TEXTAUSZUG |
◇ ◇ ◇

Möglicherweise war es das Ende einer jahrelangen Fehde: Ein Mann stürmt in die Redaktionsräume einer Lokalzeitung Washington und eröffnet das Feuer. Fünf Menschen sterben. Andere Journalisten im Land des polternden Medienkritikers Donald Trump beschleicht nun ebenfalls Angst.
Nach Berichten mehrerer US-Medien ist der mutmaßliche Täter ein 38 Jahre alter Mann aus der Region. Er soll mit dem Blatt seit Jahren in einem erbitterten Rechtsstreit stehen. Die Polizei kenne diese Geschichten auch nur vom Hören, sagte der Polizeichef.
Ein Polizeisprecher bestätigte wiederum:
Es sei eine gezielte, wenngleich nicht besonders akribisch geplante Tat gewesen. Augenzeugen berichteten, wie sich der Schütze seinen Weg in Richtung der Schreibtische gebahnt hatte, wo ein Teil der Führungsmannschaft der Zeitung saß. Die Ermittler halten ihn für einen Einzeltäter.
Der Schütze wurde festgenommen und unmittelbar nach dem Geschehen stundenlang verhört. Er sei nur bedingt kooperativ, hieß es von der Polizei. Ermittler hätten seine Wohnung durchsucht. Die Ermittlungen seien das, was nun am längsten dauern werde.

◇ ◇ ◇

Übertragen Sie den Satz „Der Schütze wurde festgenommen und unmittelbar nach dem Geschehen stundenlang verhört.“ aus dem Textauszug über den Angriff auf die Lokalzeitung ins Englische.

ERFASSTE DATEN |
◇ ◇ ◇

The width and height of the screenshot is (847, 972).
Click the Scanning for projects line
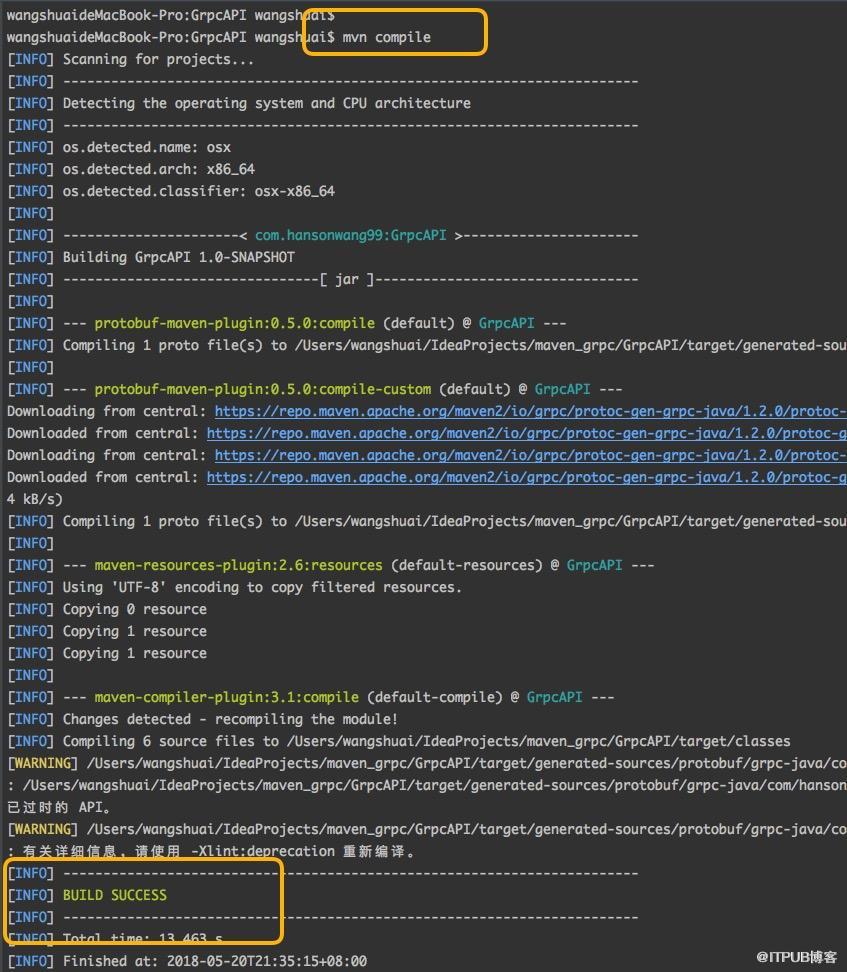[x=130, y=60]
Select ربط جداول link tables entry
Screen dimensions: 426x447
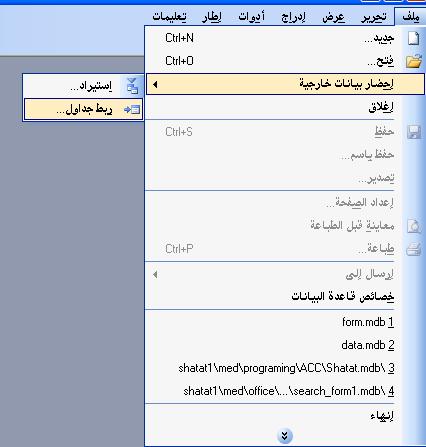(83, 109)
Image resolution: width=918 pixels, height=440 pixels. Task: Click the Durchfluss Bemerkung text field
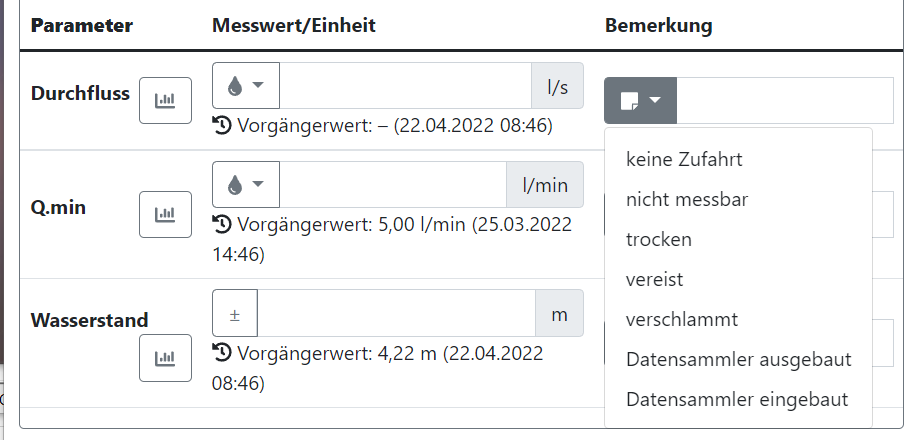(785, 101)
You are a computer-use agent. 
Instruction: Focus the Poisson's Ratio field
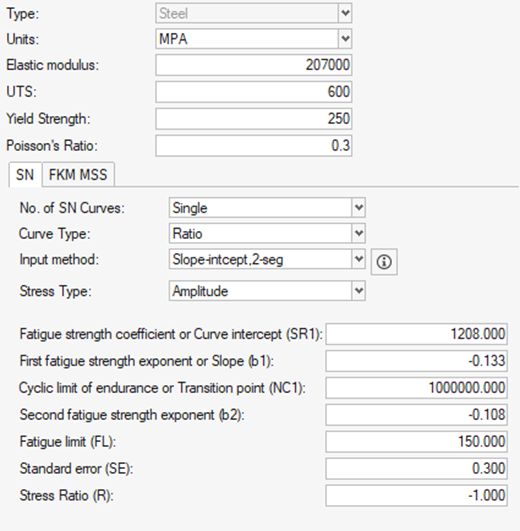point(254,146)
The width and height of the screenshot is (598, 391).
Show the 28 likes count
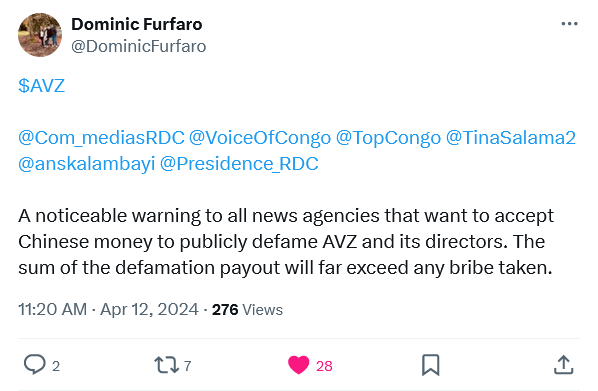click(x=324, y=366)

◇ ◇ ◇

AUFGABENERGEBNIS |
The shooter was arrested and questioned for hours immediately after the incident.